The lack of annual seed due to low rainfall in 1998 and 1999 changed the scope of this project. Revegetating with shrubs became the primary goal, with soil analysis and treatment methods being studied to improve methods used in desert restoration of native perennial species.
The overall survival rate of 56% is slightly better than most previous restoration projects we have conducted at Red Rock Canyon State Park, especially since planting occurred in the middle of a two year drought period. That the two saltbushes, Atriplex polycarpa and A. canescens, had higher survival rates than the other species is to be expected. Saltbush is a very hardy plant that has done well in all our previous Mojave Desert restoration projects, especially on highly impacted soils. The survival rates for the other species are also about average when compared to previous projects in similar habitats.
The experimental plot survival rate at South Flat after six months of 55% is also slightly better than most desert restoration projects. As discussed above, the saltbush, Atriplex polycarpa, survived better than the other two species at 83%. Past experience has shown us that A. polycarpa is an excellent restoration species to use for heavily disturbed areas in the Mojave Desert. It normally has a high initial survival rate and demonstrates quick and heavy growth with minimal water.

———

ACTIVITY LIST:
**A.** In the desert restoration text, what was the overall survival rate of the plantings?
**B.** Carry on the desert restoration text from its final sentence.

———

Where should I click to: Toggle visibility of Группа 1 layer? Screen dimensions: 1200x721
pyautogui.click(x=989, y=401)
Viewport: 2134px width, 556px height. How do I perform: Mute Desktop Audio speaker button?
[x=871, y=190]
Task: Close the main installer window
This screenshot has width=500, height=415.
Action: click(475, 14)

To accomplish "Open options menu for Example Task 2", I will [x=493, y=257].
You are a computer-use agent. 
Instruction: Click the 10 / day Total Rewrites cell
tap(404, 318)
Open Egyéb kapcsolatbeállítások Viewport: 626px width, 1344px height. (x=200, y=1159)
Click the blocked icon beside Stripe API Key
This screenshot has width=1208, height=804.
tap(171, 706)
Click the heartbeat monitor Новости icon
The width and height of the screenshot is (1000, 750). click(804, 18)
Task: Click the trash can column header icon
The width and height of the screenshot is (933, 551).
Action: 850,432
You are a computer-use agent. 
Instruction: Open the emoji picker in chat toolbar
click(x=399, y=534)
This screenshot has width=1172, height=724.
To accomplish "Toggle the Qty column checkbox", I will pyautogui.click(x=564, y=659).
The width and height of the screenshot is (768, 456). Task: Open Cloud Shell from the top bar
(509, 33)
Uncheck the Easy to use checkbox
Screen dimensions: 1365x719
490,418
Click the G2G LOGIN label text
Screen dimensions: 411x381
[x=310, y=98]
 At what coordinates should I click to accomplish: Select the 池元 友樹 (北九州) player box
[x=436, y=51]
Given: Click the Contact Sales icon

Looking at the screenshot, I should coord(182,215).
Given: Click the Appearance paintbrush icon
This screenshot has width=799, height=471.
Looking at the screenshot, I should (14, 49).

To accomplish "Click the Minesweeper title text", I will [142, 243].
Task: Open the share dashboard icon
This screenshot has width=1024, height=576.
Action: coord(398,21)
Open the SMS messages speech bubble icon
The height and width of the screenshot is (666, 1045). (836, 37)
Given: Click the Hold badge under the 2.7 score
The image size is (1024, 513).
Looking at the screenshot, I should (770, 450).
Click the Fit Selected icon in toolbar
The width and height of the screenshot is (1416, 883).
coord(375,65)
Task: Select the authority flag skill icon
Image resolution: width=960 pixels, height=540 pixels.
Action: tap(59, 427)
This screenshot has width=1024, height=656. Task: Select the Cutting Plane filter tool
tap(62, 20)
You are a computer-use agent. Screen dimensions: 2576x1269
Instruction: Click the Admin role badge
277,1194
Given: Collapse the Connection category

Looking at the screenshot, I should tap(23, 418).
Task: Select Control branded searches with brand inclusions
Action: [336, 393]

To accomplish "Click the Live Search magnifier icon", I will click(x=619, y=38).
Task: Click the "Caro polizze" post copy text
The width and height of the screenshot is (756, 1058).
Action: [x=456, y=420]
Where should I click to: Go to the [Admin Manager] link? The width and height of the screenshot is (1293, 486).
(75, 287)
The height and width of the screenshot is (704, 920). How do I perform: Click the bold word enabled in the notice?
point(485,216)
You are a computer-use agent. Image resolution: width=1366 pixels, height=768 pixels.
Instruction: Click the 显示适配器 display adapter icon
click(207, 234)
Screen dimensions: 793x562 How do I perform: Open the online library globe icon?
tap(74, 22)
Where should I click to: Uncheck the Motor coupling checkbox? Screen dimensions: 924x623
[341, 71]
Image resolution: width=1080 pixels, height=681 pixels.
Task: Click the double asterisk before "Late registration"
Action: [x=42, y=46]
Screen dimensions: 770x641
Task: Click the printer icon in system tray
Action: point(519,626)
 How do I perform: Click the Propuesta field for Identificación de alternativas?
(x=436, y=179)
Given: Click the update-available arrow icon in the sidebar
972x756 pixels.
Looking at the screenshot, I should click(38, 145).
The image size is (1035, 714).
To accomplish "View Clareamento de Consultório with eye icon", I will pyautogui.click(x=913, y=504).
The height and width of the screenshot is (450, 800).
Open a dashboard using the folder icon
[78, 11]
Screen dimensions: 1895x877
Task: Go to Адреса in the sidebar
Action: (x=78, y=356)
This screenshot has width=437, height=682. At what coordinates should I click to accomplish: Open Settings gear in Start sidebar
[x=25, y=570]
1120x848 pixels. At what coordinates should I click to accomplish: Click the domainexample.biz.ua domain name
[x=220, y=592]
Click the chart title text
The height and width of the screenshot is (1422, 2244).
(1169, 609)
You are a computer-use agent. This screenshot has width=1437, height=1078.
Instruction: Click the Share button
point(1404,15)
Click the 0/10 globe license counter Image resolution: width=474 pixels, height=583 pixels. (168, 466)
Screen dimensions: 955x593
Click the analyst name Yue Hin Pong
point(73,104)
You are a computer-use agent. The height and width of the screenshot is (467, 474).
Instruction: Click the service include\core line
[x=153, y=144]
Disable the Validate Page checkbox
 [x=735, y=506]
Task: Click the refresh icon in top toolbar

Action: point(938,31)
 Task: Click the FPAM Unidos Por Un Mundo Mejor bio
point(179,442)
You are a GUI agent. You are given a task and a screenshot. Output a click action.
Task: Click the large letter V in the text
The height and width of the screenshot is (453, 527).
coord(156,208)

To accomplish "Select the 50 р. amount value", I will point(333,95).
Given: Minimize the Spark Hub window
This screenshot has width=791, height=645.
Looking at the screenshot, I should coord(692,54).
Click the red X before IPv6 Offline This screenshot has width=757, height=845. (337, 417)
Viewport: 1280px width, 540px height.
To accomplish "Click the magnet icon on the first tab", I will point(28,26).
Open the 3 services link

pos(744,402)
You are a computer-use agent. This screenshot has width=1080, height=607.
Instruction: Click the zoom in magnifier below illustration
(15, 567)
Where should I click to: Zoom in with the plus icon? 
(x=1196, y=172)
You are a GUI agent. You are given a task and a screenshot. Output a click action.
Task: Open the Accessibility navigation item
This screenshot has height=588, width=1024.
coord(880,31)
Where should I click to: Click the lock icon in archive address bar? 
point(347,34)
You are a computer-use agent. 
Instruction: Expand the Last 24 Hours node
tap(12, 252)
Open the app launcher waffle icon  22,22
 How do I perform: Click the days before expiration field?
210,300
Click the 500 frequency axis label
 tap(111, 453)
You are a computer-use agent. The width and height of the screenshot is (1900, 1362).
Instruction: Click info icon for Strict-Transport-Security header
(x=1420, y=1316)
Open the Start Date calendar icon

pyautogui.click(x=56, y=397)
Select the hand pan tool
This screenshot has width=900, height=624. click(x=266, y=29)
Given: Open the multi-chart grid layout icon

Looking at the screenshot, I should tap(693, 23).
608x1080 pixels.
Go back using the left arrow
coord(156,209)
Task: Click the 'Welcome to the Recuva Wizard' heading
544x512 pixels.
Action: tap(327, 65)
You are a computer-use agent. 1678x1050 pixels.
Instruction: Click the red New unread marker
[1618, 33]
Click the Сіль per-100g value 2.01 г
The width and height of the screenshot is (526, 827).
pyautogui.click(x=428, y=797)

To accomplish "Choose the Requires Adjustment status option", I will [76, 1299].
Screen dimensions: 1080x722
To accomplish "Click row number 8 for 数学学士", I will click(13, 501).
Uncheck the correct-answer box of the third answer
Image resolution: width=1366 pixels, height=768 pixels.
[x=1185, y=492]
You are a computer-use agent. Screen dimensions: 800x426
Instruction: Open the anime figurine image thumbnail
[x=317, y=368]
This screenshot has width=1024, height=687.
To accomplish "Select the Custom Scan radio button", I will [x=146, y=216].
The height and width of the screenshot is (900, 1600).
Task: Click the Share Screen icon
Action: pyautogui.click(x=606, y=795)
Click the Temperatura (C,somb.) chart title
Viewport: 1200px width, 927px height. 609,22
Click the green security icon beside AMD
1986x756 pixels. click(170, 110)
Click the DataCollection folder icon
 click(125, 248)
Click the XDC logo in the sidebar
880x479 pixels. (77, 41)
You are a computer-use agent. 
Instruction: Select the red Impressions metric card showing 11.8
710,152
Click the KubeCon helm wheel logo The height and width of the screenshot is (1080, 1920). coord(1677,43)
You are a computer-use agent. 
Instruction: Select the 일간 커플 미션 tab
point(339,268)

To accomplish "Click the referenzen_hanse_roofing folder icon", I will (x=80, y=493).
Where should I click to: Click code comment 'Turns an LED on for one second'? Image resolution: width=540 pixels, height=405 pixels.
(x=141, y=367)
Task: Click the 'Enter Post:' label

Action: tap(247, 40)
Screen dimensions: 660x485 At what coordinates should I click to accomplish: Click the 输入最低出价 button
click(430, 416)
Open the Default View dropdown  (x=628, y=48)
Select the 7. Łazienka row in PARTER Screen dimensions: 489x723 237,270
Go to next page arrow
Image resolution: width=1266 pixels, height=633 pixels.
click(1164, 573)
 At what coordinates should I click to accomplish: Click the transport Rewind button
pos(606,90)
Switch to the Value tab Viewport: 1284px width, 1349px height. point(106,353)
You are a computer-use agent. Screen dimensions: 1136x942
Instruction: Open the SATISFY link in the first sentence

———

WRITTEN RESPONSES:
**A.** 56%

**B.**
Isomeris arborea, though low initial survival rates are common, is also an excellent restoration species. It suffers little from herbivory, being extremely unappetizing to most desert herbivores, and is a prolific producer of seed. As such, it produces many new seedlings through natural recruitment. Once established, it is a fast grower, quickly producing much needed cover and food for wildlife. Hummingbirds have often been found enjoying the flowers of Isomeris on the south flat. The low survival of Senna armata was expected, this species is susceptible to a number of pathogens and is not often found in great numbers.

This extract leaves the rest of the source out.